OBJECTIVE: Reproduce word for word the stretch of the passage on TokBox and Telefonica from "I believe carriers" through "to the endpoint.".

Before the Telefonica acquisition, TokBox had raised $26 million in funding. It sold to Vonage for $35 million. Clearly, the value of the business changed little under Telefonica management. We have to ask why Telefonica didn't go forward with its initial plans for TokBox, or, alternatively, why TokBox appears to have struggled as part of Telefonica. While TokBox may have been unable to innovate inside a large company, I see Telefonica's struggle to leverage the TokBox acquisition as a reflection of the challenges access providers face in delivering value-added services in the IP age.
I believe carriers that operate large physical access networks (AT&T, Bell Canada, China Mobile, Deutsche Telekom, Orange, Telefonica, T-Mobile, Verizon, Vodafone, etc.) face two major roadblocks to being successful in delivering value-added services. Together, these may indicate that the future is a tiered structure with some companies providing the access/network layer and other companies providing the services layer. This is essentially how the IP-based Internet works today. Most users have an account with an ISP for their access, but don't use that company for services (email, search, social, purchases, maps, etc.). Other companies deliver those services over the top (OTT), just using the IP path to the endpoint.
The first challenge is the relationship between the services and the underlying network.

DATA LINES:
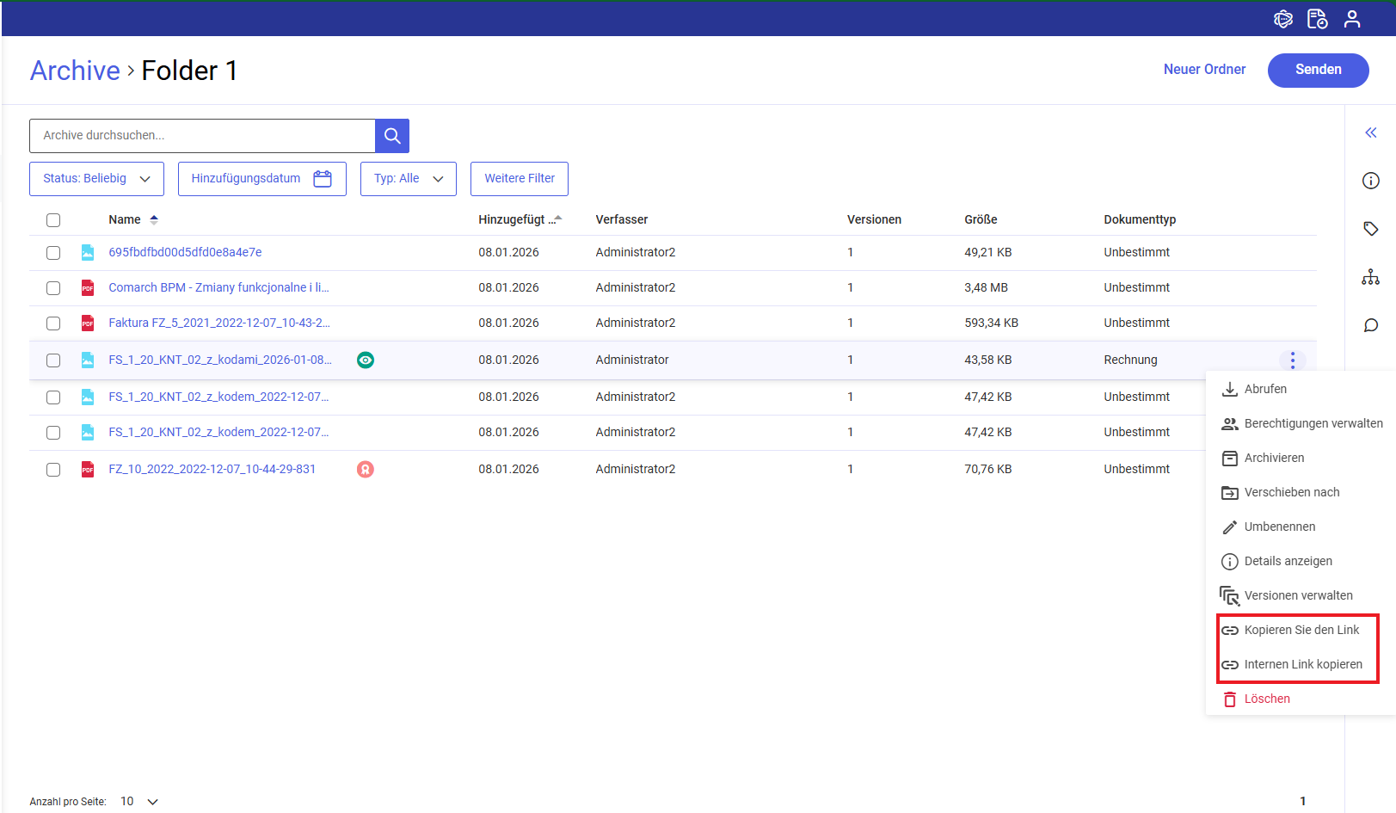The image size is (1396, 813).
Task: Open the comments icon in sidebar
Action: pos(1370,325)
...
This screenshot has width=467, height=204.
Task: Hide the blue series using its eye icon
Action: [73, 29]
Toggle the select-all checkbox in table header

CORRECT RESULT:
I believe carriers that operate large physical access networks (AT&T, Bell Canada, China Mobile, Deutsche Telekom, Orange, Telefonica, T-Mobile, Verizon, Vodafone, etc.) face two major roadblocks to being successful in delivering value-added services. Together, these may indicate that the future is a tiered structure with some companies providing the access/network layer and other companies providing the services layer. This is essentially how the IP-based Internet works today. Most users have an account with an ISP for their access, but don't use that company for services (email, search, social, purchases, maps, etc.). Other companies deliver those services over the top (OTT), just using the IP path to the endpoint.